Activation of Reg gene, a gene for insulin-producing [Beta]-cell regeneration: Poly(ADP-ribose) polymerase binds Reg promoter and regulates the transcription by autopoly(ADP-ribosyl)ation

The regeneration of pancreatic islet [Beta] cells is important for the prevention and cure of diabetes mellitus. We have demonstrated that the administration of poly(ADP-ribose) synthetase/polymerase (PARP) inhibitors such as nicotinamide to 90% depancreatized rats induces islet regeneration. From the regenerating islet-derived cDNA library, we have isolated Reg (regenerating gene) and demonstrated that Reg protein induces [Beta]-cell replication via the Reg receptor and ameliorates experimental diabetes. However, the mechanism by which Reg gene is activated in [Beta] cells has been elusive. In this study, we found that the combined addition of IL-6 and dexamethasone induced the expression of Reg gene in [Beta] cells and that PARP inhibitors enhanced the expression.

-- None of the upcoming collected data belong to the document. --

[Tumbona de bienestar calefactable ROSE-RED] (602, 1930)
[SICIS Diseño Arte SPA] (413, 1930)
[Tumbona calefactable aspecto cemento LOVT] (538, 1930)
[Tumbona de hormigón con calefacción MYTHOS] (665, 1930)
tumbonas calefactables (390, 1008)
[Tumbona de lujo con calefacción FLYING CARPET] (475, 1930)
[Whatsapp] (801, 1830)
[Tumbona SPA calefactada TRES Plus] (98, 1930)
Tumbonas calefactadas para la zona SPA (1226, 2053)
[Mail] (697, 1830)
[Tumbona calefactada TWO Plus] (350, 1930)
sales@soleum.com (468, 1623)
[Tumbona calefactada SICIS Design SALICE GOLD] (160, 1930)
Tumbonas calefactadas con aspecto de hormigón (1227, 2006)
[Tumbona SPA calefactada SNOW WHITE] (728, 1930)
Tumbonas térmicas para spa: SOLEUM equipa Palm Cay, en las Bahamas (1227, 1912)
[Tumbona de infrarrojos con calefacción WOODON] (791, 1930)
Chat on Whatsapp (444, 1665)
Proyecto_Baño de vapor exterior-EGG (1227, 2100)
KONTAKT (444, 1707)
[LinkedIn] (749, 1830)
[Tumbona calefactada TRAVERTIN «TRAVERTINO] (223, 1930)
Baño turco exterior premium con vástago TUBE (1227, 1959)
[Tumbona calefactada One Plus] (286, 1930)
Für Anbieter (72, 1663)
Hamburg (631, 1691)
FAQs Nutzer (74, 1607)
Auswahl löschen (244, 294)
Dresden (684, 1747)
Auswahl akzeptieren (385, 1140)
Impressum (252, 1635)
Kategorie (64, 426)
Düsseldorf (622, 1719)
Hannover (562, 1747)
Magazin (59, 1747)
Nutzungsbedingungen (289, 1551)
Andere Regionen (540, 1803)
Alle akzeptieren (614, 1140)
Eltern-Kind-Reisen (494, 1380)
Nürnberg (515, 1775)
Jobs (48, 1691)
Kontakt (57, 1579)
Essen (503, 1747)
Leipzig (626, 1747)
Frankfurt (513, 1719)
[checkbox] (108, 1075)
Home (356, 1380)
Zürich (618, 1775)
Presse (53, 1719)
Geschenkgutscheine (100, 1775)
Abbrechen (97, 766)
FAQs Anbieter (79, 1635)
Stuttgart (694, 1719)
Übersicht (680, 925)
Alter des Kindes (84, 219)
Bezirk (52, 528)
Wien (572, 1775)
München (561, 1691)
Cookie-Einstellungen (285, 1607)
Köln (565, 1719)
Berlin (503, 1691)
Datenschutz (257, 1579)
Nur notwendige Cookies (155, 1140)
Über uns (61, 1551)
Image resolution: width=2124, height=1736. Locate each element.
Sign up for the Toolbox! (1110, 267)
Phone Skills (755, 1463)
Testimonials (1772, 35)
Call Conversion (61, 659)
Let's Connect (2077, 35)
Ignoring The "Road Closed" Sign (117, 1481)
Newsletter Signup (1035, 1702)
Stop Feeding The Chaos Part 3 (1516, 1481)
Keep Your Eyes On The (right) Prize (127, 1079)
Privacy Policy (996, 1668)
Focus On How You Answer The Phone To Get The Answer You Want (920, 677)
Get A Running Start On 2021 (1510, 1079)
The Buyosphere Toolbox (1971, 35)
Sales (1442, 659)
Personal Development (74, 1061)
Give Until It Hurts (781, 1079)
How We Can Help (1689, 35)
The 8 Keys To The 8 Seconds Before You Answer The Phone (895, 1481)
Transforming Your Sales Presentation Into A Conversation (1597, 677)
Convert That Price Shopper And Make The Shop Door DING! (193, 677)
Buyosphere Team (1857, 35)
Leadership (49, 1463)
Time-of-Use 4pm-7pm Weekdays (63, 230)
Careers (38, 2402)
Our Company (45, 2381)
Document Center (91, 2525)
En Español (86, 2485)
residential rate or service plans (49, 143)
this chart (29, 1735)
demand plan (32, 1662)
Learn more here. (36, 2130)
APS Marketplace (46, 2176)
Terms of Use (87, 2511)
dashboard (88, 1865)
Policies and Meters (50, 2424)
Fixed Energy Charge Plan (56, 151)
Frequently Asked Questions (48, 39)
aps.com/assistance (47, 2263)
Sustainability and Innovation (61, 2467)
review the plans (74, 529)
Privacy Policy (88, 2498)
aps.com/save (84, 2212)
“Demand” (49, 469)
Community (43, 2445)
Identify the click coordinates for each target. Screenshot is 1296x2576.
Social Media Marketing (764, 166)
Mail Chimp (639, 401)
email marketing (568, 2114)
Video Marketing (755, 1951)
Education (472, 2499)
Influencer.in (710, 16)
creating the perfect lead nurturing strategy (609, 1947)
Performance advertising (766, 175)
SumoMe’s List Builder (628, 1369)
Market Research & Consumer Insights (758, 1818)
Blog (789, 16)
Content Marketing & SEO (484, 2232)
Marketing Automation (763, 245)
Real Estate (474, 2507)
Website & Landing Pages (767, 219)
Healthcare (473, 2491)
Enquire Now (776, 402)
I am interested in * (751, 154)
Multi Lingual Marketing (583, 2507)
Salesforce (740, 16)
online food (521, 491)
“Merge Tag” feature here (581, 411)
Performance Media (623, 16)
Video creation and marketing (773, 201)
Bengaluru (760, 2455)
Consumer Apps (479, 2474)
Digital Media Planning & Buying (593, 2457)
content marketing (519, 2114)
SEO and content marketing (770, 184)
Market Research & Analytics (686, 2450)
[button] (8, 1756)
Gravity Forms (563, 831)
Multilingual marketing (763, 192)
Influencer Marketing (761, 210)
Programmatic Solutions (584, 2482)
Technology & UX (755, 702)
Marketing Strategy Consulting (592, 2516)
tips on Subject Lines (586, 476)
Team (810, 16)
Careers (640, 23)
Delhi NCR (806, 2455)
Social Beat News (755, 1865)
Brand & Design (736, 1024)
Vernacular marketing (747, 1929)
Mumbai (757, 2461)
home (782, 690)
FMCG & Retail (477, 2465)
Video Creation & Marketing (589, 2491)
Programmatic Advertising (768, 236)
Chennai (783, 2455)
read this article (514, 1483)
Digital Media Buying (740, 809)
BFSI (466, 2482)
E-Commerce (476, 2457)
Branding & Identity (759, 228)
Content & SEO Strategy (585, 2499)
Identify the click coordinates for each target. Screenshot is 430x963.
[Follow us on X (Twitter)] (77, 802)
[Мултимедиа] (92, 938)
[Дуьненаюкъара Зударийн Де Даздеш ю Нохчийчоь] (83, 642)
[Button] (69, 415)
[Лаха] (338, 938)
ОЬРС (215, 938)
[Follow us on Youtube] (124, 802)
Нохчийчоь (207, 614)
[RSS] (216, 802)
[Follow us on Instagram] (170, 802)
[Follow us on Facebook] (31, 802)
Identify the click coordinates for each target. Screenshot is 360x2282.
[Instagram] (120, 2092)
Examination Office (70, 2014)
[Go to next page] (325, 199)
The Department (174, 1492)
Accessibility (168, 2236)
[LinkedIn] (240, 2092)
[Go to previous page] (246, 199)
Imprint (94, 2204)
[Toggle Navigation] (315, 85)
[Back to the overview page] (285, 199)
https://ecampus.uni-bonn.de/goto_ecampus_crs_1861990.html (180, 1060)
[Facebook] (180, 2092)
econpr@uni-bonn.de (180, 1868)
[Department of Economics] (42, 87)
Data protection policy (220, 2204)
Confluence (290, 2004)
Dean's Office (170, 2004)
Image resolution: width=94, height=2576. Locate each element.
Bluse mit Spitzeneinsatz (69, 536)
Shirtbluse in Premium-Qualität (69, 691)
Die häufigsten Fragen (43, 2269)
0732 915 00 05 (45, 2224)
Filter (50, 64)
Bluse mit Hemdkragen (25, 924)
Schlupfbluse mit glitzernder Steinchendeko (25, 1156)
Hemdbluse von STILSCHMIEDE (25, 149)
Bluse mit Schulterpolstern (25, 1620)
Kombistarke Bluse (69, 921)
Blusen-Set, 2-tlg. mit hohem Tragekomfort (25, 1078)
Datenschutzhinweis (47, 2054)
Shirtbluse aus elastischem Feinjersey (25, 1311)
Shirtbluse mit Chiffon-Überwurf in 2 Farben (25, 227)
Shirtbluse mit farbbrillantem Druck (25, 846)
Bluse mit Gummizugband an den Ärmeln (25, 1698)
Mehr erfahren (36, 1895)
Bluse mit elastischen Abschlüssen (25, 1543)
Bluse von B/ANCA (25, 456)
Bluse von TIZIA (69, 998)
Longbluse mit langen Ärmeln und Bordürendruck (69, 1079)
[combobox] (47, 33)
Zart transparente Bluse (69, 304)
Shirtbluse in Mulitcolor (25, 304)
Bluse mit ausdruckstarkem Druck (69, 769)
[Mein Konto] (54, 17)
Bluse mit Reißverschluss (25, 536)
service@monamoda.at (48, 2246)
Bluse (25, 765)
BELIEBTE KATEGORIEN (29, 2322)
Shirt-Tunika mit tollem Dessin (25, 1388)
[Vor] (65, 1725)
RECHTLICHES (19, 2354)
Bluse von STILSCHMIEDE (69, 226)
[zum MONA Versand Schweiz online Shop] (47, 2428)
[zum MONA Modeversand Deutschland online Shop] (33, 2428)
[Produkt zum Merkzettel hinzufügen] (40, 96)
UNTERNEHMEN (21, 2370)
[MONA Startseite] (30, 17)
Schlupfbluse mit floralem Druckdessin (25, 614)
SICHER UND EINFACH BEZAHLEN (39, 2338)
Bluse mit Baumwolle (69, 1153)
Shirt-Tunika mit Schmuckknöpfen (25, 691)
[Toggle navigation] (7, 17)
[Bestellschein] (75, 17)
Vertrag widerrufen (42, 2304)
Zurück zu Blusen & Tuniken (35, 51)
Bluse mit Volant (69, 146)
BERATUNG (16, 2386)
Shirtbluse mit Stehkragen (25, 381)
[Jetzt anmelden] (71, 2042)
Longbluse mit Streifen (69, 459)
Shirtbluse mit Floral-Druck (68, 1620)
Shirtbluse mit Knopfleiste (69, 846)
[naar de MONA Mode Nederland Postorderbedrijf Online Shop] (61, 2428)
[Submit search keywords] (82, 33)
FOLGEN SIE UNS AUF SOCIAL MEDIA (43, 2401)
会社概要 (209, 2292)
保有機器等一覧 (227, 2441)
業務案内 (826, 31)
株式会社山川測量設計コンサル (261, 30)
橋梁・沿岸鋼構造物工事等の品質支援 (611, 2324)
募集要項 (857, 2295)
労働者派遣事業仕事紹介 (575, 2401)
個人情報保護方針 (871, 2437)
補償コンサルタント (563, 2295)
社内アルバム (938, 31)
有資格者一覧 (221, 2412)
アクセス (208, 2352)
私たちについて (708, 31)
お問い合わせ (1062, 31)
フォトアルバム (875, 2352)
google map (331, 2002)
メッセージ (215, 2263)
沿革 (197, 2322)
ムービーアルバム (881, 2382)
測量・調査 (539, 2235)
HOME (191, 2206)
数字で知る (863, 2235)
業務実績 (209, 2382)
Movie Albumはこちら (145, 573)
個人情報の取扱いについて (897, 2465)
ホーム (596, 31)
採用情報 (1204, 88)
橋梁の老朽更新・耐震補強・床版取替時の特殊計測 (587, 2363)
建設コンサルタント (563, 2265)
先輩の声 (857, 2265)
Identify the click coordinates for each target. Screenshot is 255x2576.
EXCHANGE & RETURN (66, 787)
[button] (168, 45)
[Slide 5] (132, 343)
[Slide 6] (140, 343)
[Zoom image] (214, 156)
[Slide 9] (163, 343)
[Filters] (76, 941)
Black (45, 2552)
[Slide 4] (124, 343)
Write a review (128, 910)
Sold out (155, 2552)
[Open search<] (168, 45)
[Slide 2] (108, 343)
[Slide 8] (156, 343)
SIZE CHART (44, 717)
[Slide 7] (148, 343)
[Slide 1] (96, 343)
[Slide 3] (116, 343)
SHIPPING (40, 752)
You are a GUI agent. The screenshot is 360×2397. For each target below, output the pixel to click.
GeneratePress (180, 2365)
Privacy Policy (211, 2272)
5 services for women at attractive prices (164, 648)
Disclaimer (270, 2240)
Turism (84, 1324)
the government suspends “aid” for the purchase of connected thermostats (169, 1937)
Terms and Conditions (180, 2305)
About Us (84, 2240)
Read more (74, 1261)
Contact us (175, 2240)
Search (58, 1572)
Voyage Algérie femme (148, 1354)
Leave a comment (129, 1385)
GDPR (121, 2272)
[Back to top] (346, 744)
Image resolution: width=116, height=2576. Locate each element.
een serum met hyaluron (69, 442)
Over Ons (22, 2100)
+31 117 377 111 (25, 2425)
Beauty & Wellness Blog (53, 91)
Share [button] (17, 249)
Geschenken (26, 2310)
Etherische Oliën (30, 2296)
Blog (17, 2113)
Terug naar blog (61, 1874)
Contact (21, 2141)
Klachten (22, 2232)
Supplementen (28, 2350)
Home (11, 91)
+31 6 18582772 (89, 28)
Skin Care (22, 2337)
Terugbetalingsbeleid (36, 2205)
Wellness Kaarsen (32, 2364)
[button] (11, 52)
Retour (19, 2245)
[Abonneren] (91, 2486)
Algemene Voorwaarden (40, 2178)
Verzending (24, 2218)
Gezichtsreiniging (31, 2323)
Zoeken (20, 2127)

Reporter gene assays revealed that the -81 [approximately equals] -70 region (TGCCCCTCCCAT) of the Reg gene promoter is a cis-element for the expression of Reg gene. Gel mobility shift assays showed that the active transcriptional DNA/protein complex was formed by the stimulation with IL-6 and dexamethasone. Surprisingly, PARP bound to the cis-element and was involved in the active transcriptional DNA/protein complex. The DNA/protein complex formation was inhibited depending on the autopoly(ADP-ribosyl)ation of PARP in the complex. Thus, PARP inhibitors enhance the DNA/ protein complex formation for Reg gene transcription and stabilize the complex by inhibiting the autopoly(ADP-ribosyl)ation of PARP.